Prior to the October 1917 Bolshevik revolution, Czarist Russia was in a state of cultural and philosophical flux. The teachings of the gospel were eclipsed as the Russian Orthodox Church struggled to compete with the onslaught of modernity. For a generation, competing philosophers, priests and ex-prisoners promoted Marxism, agrarianism, Leninism, Bolshevism, menshevism, Orthodox mysticism, nihilism and nationalism. The outcome was the communist dictatorship of Lenin and then Stalin. The Body of Christ was ruthlessly persecuted, and millions perished.
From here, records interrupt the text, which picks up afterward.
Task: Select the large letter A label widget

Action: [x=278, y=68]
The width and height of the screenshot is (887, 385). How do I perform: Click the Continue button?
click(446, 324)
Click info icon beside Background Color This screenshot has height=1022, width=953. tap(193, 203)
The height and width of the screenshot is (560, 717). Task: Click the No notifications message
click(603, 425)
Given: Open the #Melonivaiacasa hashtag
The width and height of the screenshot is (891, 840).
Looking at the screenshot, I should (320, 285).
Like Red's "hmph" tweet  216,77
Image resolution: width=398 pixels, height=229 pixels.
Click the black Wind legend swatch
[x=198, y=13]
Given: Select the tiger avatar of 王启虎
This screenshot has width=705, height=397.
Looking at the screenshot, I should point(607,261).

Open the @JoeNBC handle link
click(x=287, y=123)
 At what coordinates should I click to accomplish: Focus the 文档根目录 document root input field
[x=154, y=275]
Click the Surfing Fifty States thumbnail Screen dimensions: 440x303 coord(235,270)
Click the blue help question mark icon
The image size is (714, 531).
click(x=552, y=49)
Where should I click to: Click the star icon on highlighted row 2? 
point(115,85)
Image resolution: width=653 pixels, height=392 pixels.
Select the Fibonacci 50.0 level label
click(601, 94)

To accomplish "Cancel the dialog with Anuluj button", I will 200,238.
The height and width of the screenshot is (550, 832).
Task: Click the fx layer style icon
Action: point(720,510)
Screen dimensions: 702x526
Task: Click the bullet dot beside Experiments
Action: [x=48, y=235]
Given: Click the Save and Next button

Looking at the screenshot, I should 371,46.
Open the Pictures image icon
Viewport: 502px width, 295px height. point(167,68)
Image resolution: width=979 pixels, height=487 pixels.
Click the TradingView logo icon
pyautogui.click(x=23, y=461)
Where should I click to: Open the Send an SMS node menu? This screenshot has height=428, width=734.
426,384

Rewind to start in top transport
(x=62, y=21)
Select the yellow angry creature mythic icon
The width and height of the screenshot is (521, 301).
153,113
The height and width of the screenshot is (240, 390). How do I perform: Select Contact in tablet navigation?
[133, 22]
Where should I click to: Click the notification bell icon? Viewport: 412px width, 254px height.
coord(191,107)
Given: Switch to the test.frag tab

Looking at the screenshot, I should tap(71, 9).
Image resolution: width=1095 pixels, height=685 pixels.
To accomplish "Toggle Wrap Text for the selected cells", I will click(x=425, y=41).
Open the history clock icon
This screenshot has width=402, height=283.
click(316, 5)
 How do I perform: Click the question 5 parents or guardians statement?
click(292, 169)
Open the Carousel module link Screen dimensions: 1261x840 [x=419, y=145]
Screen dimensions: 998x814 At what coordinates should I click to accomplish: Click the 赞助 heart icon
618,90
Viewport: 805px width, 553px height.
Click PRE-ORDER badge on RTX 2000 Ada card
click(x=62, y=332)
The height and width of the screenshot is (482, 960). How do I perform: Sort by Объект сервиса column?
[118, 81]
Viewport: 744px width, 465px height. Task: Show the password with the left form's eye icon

Prior to the election of Adolf Hitler in 1933, Weimar Germany was in a similar state of chaos. Theologians’ higher criticism had undercut the authority of the Bible as the Word of God. Reeling from the humiliation of the Versailles Treaty, and as the German currency collapsed in value, nationalists, communists and “Freikorps” fighters battled in the streets. The outcome was the fascist dictatorship of Adolf Hitler and the Nazi party. The Body of Christ was ruthlessly persecuted, and millions perished.
Prior to the prophesied uniting of church and state and the imposition of national Sunday laws as a means of bringing national unity, the United States is drifting from her Protestant moorings into a bewildering state of social, moral and political chaos. Ideological and street battles are being fought between far-right and far-left partisans, and special-interest groups, activist judges, politicized corporations and media factions are on the warpath. In this rejection of our Judeo-Christian heritage, coercion via economic boycotts, employment purges, media firestorms, physical intimidation and street violence are becoming more common.
David Brooks wrote in the August 11 2017 edition of The New York Times, “We all have our theories about why these moral crazes are suddenly so common. I’d say that radical uncertainty about morality, meaning and life in general is producing intense anxiety. Some people embrace moral absolutism in a desperate effort to find solid ground. They feel a rare and comforting sense of moral certainty when they are purging an evil person who has violated one of their sacred taboos.”
As we know from modern history and the prophetic light of Scripture (Rev. 13), such social breakdown as we are beginning to see in the United States today will ultimately result in the rise of a strong regime that imposes order by economic coercion and physical violence. Once again, the Body of Christ will be persecuted, and once again many will be martyred for their faith.
In this era of debilitating moral uncertainty, how should we respond? In a nation that has rejected the moral foundation from Scripture, my prayer is that we will all recommit to proclaiming with love and grace to all of God’s children the absolute certainty that there is no other foundation for the Body of Christ than Christ alone (1 Cor. 3.10); no other gospel than that of Jesus Christ (Gal. 1.8); no other way to God than through Jesus Christ (John 14.6); no other mediator with God than Jesus Christ (Heb. 6.19); no other power for salvation than through faith in Jesus Christ (Rom. 1.16); and no other name by which humanity may be saved (Acts 4.12).